PASSAGE SHOWN>
[Start of Attachment]
Learn new libraries, npm packages, and development methodologies, but don't apply them to your current projects until best practices are formed. This might take some time, hence the next rule...

Wait one year

Don't implement any library, package or methodology for a period of one year after it's initial release. The hurry to implement the latest & greatest is a big factor in contributing to your fatigue. Just hold the brake, and wait.

Avoid magic

Avoid projects that seem like they do magic even under the strongest of temptations, until you actually learn what is going on behind the scenes. Understand what is going on with your code, and code you utilize. That understanding will help ease your mind's fatigue.

Support

Avoid implementing large libraries or developmental methodologies that would be crucial to the core of your project if they have few past GitHub issues or lack community involvement. If implemented, the support will lie solely on your knowledge and findings, so be aware. Give back to community projects wherever possible to ease other's fatigue.
[End of Attachment]
INFORMATION GIVEN>
[Start of Attachment]
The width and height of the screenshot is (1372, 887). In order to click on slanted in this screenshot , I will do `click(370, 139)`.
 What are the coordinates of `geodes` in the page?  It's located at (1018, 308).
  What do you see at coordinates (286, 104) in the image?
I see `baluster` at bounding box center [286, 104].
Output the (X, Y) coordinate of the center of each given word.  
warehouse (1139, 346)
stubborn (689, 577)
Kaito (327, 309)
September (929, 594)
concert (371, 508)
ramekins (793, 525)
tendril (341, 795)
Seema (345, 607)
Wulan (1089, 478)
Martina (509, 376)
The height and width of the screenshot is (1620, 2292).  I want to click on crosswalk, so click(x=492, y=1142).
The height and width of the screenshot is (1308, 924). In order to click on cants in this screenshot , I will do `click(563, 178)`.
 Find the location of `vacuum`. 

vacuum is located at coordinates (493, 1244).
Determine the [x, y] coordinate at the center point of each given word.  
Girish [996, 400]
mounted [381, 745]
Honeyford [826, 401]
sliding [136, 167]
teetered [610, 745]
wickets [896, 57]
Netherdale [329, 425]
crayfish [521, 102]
[End of Attachment]
REQUIRED WORK>
#1 Using the library-adoption rules, decide whether each statement agrees with them: (a) a library should be implemented no sooner than six months after its release; (b) large libraries with few past GitHub issues should be avoided; (c) new libraries should not be learned until best practices form. Answer yes or no for each, quoting the deciding words.
#2 Write the next part of the library-adoption rules, starting after the sentence that ends "to ease other's fatigue."
The records come from a separate source and are unrelated to the library-adoption rules.

RESPONSE LIST>
#1
(a) No: "Don't implement any library, package or methodology for a period of one year after it's initial release."
(b) Yes: "Avoid implementing large libraries or developmental methodologies that would be crucial to the core of your project if they have few past GitHub issues or lack community involvement."
(c) No: "Learn new libraries, npm packages, and development methodologies, but don't apply them to your current projects until best practices are formed."

#2
80/20

Implement 80/20 time to learn new JavaScript version features, design patterns, and best practices. ES6 is JavaScript. Decorators do exist in ES7. It is JavaScript, and your livelihood, so learn it. Only implement what you learn when you are fully comfortable with what you are implementing, and understand how and why something is the way it is.

Halt upgrades

Do upgrade libraries, packages, and platform updates that contain only bugfix or non-breaking updates, however wait a couple weeks before doing so to make sure the version is stable. Don't update code containing breaking updates if you don't understand those updates or what is involved with the update process.

 

Don't worry. Your code worked yesterday, and it will work tomorrow. It will most likely still be working a year from now. Calm down and relax, and you can help combat JavaScript Fatigue.